On 10/18/2019 6:04 PM, Ken Thompson via TUHS wrote:
while writing "space travel,"
i could not get the space ship integration
around a planet to keep from either gaining or
losing energy due to floating point errors.
i asked dick hamming if he could help. after
a couple hours, he came back with a formula.
i tried it and it worked perfectly. it was some
weird simple double integration that self
corrected for fp round off. as near as i can
ascertain, the formula was never published
and no one i have asked (including me) has
been able to recreate it.
This reminds me of an experiment I performed comparing speeds of x86
assembler, and C, when I first started working in it. The experiment was
to generate a 3D cube wireframe, and rotate it about any (or all three)
of it's axes, moving it X degrees at a time. Simple vector math, really.
Included perspective, so that the back-end of the wireframe cube would
look smaller than the front side.
I had been an assembler snob, having started in MACRO-10 on a KA10
PDP-10 in 9th grade. I always assumed assembler would be faster for
anything, given the right amount of optimization. The assembler side of
the experiment, I did the CGA graphics directly. I think in the C
version, I used the built-in library that came with it. I no longer have
the source for the C version, but I do, for the assembler version.
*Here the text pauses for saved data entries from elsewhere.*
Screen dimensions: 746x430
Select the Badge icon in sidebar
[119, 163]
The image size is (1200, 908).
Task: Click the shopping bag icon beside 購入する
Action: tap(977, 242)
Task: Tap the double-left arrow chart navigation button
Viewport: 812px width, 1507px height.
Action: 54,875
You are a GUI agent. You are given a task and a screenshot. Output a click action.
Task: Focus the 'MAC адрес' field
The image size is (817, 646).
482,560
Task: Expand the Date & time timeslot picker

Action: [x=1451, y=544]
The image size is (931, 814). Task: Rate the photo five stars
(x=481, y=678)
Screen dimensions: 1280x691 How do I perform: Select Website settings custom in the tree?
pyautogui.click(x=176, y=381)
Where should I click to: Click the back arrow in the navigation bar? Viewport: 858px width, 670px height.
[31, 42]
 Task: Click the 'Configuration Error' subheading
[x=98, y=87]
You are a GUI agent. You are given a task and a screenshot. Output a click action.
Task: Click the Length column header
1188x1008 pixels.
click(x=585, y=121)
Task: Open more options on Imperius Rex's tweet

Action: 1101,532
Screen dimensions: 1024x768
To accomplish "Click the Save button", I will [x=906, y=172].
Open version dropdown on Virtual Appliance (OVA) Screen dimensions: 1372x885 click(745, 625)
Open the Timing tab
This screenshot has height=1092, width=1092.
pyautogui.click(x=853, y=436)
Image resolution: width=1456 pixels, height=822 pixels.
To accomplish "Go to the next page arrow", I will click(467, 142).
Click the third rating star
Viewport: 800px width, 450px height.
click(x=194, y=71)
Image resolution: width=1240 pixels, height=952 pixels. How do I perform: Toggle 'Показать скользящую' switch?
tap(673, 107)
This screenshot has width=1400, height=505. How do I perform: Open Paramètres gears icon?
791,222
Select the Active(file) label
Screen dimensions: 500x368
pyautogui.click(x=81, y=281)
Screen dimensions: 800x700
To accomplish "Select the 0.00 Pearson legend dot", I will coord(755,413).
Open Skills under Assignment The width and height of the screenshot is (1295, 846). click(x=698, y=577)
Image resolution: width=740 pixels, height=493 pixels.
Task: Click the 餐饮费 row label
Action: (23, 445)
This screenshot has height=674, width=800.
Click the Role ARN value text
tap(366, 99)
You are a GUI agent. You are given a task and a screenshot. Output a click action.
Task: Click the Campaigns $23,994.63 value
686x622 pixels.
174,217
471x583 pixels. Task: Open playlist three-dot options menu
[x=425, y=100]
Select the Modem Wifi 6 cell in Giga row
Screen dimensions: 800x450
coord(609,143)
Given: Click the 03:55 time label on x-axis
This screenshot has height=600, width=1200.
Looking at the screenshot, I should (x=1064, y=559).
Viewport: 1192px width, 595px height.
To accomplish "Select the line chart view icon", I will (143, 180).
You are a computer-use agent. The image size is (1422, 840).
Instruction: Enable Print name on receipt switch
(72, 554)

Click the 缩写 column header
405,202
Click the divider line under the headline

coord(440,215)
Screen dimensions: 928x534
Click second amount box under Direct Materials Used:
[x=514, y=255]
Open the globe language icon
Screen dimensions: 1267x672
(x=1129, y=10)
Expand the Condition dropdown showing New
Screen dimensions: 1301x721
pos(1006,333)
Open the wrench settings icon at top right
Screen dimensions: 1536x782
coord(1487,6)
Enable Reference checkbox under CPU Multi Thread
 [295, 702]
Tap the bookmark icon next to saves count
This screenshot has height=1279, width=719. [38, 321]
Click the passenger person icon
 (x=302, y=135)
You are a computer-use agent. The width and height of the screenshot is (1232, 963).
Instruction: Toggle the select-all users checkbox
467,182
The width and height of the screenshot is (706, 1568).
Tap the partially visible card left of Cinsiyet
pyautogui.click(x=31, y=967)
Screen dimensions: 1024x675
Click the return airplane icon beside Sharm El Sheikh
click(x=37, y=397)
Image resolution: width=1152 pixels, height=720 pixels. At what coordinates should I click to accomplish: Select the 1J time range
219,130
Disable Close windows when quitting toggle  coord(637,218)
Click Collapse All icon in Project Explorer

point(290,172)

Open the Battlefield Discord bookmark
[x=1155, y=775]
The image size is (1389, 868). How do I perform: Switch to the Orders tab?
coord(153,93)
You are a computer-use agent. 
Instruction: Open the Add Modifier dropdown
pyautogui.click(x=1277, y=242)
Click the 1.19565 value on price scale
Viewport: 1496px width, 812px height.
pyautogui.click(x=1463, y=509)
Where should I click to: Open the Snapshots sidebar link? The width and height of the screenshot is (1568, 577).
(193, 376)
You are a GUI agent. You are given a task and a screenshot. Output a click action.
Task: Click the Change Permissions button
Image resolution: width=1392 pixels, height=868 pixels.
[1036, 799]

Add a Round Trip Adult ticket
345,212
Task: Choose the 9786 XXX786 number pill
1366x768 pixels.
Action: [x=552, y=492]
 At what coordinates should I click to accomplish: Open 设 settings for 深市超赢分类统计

I
didn't have an 8087 floating point accelerator, so I wrote my assembler
example to use two 16-bit words of integers, combining them for a 31-bit
integer value with sign.
Timing 1000 rotations, the assembler version took X amount of time. The
C version took X*1.5
Now mind you, the C version used real floating point, and a software
floating point library with no hardware accelerator. At that point, I
realized C was the way to go. It had passed my experiment with flying
colors. The C compiler, I believe, was from Computer Innovations,
Copyright (c)1981,82,83,84,85
The reason this is similar to Ken's statement above: In the assembler
version, the cube would deform quite a bit before the run would finish.
A 31-bit integer didn't accurately reflect the result of the math. Over
time, that slight inaccuracy really added up. The accuracy of the C
version using floats was spot on. So while I basically cheated for the
assembler version, causing the deformation of the cube over time, the C
version was 100% accurate even though it was slower.
I wonder, is there something inherently different between PDP-11/7
floats and Intel's leading to the inaccuracy Ken mentions? Was the
PDP-11 (or the -7) floating point that much different than IEEE-754 ?
art k.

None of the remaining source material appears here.